Romario Shepherd (born 26 November 1994) is a Guyanese cricketer who plays for Guyana in domestic cricket and for West Indies in international cricket. He made his international debut for West Indies in November 2019.

==Domestic and franchise career==
A right-arm fast bowler, Shepherd made his List A debut for Guyana in January 2016, playing against the Leeward Islands in the 2015–16 Regional Super50. Opening the bowling with Steven Jacobs, he took 3/37 from 10 overs on debut, including the first two wickets to fall, and was named man of the match. He made his first-class debut for Guyana in the 2016–17 Regional Four Day Competition on 10 March 2017. He made his Twenty20 debut for Guyana Amazon Warriors in the tournament on 5 September 2018.

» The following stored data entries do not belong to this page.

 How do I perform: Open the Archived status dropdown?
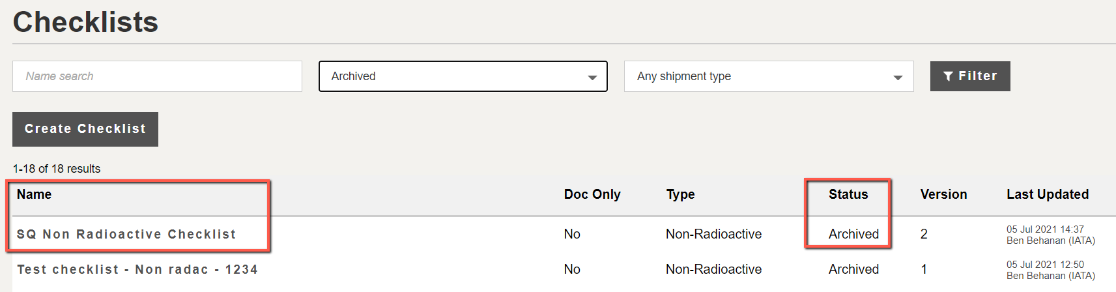pos(463,76)
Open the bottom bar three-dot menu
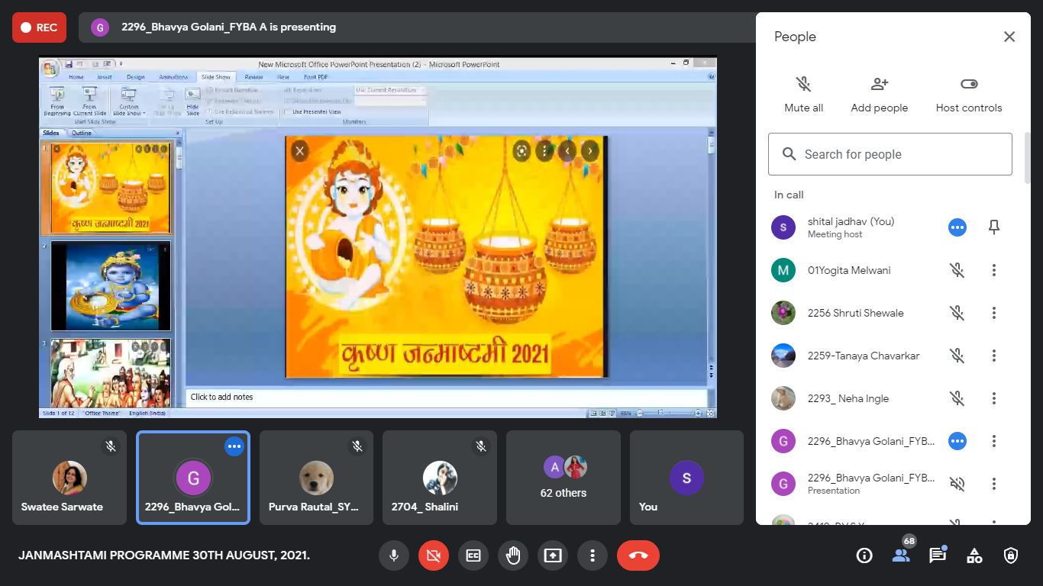 [593, 555]
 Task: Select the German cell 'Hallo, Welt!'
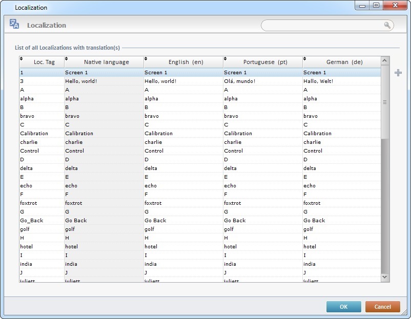(x=318, y=81)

In July 2020, Shepherd was named in the Guyana Amazon Warriors squad for the 2020 Caribbean Premier League. In December 2021, he was signed by the Karachi Kings following the players' draft for the 2022 Pakistan Super League. In February 2022, he was bought by the Sunrisers Hyderabad in the auction for the 2022 season of the Indian Premier League (IPL). He was selected to play for Chattogram Challengers in the 2024 Bangladesh Premier League.

Ahead of the 2025 edition of the IPL, Shepherd was bought by Royal Challengers Bengaluru (RCB) at his base price of ₹1.5 crore. In a home fixture against Chennai Super Kings, he scored a half-century off 14 balls, the fastest ever by an RCB player, and the joint second-fastest in IPL history. He scored 32 runs off Khaleel Ahmed in the 19th over, before scoring 20 off Matheesha Pathirana, the final over of RCB's innings, helping them post an eventual winning total of 213.

==International career==
In October 2019, Shepherd was named in the West Indies One Day International (ODI) squad for their series against Afghanistan. He made his ODI debut for the West Indies, against Afghanistan, on 6 November 2019. In January 2020, he was named in the West Indies Twenty20 International (T20I) squad for their series against Ireland. He made his T20I debut for the West Indies, against Ireland, on 18 January 2020. In November 2023, he was named in the ODI squad of West Indies for the 3-match ODI series against England. In the first ODI, he scored 48 runs off 28 balls and picked up 2 wicket for 77 runs.

In May 2024, he was named in the West Indies squad for the 2024 ICC Men's T20 World Cup tournament.

In Jan 2026, he was named in the West Indies squad for the 2026 ICC Men's T20 World Cup tournament.